3. Representations and Warranties of the Seller.
Except as set forth in the Disclosure Schedule delivered to Buyer specifically identifying the relevant subparagraphs hereof, which disclosures shall be deemed to be representations and warranties made hereunder, the Company hereby represents and warrants to Investor as follows:
3.1 Organization, Good Standing and Qualification. The Company is a corporation duly organized, validly existing and in good standing under the laws of the State of Tennessee and has all requisite corporate power and authority to carry on its business as currently conducted. The Company and each of its Subsidiaries is duly qualified to transact business and is in good standing in each jurisdiction in which the failure to so qualify would have a material adverse effect on its business or properties. True and accurate copies of the Company’s Articles of Incorporation and Bylaws, each as amended and in effect at the Closing, have been delivered to the special counsel to the Investor.
3.2 Capitalization. On the date of this Agreement, the authorized capital stock of the Company consists of an aggregate of 50,000,000 shares of common stock, $0.001 par value (“Common Stock”), of which 22,396,503 shares are issued and outstanding, and 5,000,000 shares of preferred stock, $.001 par value (“Preferred Stock”) of which zero are issued and outstanding. Other than the shares described in the Disclosure Schedule, there are no outstanding rights, options, warrants, preemptive rights, convertible securities, rights of first refusal or similar rights for the purchase or acquisition from the Company of any securities of the Company. All outstanding securities of the Company and each of its Subsidiaries have been issued in compliance with applicable state and federal securities laws.

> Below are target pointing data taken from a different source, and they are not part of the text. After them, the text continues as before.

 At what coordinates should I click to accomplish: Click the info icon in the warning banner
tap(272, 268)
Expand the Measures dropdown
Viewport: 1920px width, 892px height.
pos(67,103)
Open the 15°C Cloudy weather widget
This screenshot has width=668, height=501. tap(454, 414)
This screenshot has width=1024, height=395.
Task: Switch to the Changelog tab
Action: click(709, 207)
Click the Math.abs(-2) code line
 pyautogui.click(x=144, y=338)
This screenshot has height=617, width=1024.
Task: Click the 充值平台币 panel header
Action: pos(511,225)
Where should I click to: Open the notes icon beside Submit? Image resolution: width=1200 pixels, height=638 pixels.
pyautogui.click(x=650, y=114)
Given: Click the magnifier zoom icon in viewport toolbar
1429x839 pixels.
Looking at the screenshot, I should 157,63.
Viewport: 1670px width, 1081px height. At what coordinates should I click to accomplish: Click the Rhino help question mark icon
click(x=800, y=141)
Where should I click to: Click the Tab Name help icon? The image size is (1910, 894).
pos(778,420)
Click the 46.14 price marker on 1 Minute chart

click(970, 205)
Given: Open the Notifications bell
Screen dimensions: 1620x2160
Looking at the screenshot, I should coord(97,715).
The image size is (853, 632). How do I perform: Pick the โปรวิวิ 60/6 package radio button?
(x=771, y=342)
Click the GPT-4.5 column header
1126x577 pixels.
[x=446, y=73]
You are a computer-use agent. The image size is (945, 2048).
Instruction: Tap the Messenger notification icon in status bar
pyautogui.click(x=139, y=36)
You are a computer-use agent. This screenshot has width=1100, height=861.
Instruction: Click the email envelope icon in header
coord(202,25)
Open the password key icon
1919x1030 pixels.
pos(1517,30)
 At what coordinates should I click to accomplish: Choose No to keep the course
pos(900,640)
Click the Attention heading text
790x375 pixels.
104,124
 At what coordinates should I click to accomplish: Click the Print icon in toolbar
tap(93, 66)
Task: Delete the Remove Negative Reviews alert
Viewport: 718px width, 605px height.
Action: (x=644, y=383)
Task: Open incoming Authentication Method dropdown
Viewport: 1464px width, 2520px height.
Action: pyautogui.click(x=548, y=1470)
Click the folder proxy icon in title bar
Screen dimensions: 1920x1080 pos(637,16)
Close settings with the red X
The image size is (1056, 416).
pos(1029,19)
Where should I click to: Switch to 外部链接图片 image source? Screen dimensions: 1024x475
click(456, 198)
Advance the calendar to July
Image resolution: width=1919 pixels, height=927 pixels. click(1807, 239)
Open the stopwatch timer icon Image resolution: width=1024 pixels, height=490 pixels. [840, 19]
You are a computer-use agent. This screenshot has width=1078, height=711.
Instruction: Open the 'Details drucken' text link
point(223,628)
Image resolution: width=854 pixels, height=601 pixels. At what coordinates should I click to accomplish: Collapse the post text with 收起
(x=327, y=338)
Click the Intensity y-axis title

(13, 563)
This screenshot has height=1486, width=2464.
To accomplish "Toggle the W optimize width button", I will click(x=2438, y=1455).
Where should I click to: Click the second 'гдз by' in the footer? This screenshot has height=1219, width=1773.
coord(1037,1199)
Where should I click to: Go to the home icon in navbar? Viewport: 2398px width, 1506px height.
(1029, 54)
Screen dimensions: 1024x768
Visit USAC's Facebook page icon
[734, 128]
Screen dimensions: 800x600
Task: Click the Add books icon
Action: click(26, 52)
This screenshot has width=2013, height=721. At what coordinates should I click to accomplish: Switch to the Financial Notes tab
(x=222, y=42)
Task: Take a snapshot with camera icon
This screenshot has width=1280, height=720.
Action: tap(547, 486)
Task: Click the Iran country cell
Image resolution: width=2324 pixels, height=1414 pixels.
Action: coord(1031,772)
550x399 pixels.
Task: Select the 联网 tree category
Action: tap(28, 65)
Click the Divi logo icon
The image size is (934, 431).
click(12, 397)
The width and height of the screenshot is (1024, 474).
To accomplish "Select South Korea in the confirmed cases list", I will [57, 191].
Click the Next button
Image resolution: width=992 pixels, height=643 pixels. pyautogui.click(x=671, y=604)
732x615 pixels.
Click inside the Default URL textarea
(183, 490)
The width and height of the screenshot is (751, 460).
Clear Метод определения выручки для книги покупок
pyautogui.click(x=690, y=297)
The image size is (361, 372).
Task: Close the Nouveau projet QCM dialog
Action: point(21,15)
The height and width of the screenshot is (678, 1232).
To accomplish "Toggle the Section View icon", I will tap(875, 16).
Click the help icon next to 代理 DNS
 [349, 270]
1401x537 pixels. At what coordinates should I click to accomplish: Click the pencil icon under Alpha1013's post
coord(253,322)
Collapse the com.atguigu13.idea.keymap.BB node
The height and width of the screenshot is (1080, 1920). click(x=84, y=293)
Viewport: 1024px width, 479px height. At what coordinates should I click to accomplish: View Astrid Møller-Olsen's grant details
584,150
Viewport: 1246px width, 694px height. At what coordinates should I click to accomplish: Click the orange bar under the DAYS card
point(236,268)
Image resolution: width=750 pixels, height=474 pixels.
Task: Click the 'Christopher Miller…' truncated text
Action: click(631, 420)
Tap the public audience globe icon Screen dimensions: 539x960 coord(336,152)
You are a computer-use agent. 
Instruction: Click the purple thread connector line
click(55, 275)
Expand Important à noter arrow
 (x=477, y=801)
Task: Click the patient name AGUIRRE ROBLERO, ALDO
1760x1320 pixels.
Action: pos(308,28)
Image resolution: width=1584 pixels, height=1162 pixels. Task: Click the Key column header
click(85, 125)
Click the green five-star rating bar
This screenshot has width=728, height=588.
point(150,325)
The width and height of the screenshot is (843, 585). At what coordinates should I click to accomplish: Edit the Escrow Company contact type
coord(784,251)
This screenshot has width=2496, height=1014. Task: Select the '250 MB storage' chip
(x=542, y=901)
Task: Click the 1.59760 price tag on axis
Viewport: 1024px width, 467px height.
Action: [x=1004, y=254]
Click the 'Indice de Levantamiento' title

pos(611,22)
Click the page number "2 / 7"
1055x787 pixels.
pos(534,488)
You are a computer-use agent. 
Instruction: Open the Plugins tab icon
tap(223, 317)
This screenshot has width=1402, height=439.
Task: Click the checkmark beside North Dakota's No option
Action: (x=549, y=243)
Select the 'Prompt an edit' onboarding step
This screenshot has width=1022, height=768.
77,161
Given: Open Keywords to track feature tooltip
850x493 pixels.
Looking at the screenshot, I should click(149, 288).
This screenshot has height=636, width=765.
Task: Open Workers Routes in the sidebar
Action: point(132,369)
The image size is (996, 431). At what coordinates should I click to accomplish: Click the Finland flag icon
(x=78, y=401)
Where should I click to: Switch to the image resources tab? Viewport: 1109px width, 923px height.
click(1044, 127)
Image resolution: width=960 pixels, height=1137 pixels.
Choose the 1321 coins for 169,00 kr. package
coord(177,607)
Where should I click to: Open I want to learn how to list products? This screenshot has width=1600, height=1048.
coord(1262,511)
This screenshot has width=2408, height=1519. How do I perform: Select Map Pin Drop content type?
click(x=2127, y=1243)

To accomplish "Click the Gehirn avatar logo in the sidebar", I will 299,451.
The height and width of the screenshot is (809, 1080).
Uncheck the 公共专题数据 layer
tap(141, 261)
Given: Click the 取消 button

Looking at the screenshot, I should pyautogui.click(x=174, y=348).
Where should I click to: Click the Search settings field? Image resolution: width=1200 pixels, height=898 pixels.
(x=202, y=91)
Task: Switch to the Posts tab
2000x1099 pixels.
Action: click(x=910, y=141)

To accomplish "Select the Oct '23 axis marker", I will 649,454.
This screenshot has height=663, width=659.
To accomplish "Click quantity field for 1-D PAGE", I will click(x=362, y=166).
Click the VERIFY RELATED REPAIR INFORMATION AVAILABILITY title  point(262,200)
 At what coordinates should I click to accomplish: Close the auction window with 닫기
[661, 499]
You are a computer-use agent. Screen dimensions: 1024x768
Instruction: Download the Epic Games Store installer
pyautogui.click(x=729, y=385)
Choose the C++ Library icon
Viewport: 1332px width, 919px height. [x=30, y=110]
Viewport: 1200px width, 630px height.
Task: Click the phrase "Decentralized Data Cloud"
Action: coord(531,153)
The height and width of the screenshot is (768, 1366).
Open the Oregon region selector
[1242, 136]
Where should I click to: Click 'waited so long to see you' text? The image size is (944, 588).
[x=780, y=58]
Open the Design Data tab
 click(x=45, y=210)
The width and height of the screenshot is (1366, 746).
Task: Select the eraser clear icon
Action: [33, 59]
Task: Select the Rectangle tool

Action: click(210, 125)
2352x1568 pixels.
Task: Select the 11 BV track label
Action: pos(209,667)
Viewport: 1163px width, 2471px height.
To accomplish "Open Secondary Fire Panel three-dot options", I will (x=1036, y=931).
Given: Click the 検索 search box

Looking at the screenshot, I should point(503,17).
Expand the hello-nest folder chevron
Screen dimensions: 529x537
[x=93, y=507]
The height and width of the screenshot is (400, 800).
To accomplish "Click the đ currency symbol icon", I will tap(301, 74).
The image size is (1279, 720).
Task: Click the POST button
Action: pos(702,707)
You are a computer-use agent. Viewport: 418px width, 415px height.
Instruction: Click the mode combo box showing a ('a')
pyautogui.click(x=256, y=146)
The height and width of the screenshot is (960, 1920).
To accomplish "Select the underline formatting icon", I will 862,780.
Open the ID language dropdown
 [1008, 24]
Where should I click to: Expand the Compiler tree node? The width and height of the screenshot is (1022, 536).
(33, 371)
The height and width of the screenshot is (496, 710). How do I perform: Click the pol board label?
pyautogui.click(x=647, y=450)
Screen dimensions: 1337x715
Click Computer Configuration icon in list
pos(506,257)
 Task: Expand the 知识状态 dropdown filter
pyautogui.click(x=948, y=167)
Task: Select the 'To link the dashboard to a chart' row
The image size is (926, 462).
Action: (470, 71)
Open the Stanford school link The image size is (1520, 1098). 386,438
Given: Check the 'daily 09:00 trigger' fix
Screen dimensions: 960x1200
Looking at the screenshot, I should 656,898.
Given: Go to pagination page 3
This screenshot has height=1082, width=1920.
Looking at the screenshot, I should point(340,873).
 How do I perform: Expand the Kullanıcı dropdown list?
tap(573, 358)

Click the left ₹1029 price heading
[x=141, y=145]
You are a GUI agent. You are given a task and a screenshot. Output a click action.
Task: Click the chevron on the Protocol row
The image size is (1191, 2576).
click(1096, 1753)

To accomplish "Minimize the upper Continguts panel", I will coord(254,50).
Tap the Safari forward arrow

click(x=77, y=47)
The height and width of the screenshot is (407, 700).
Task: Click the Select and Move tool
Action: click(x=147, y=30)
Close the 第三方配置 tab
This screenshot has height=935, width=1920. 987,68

3.3 Subsidiaries. The Company’s only wholly owned subsidiary is B.T.U. Pipeline, Inc., which is validly existing and in good standing under the laws of the State of Tennessee.
3.4 Authorization. All corporate and individual actions on the part of the Seller and the Company, its officers, and directors necessary for the authorization, execution and delivery of this Agreement, and the performance of all obligations of the Seller and the Company hereunder and thereunder, and the authorization, sale, and delivery of the Shares being sold hereunder has been taken or will be taken prior to the Closing, and this Agreement, constitutes valid and legally binding obligations of the Seller and the Company, enforceable in accordance with their respective terms, subject to: (i) judicial principles limiting the availability of specific performance, injunctive relief, and other equitable remedies; (ii) bankruptcy, insolvency, reorganization, moratorium or other similar laws now or hereafter in effect generally relating to or affecting creditors’ rights; and (iii) limitations on the enforceability of the indemnification provisions herein.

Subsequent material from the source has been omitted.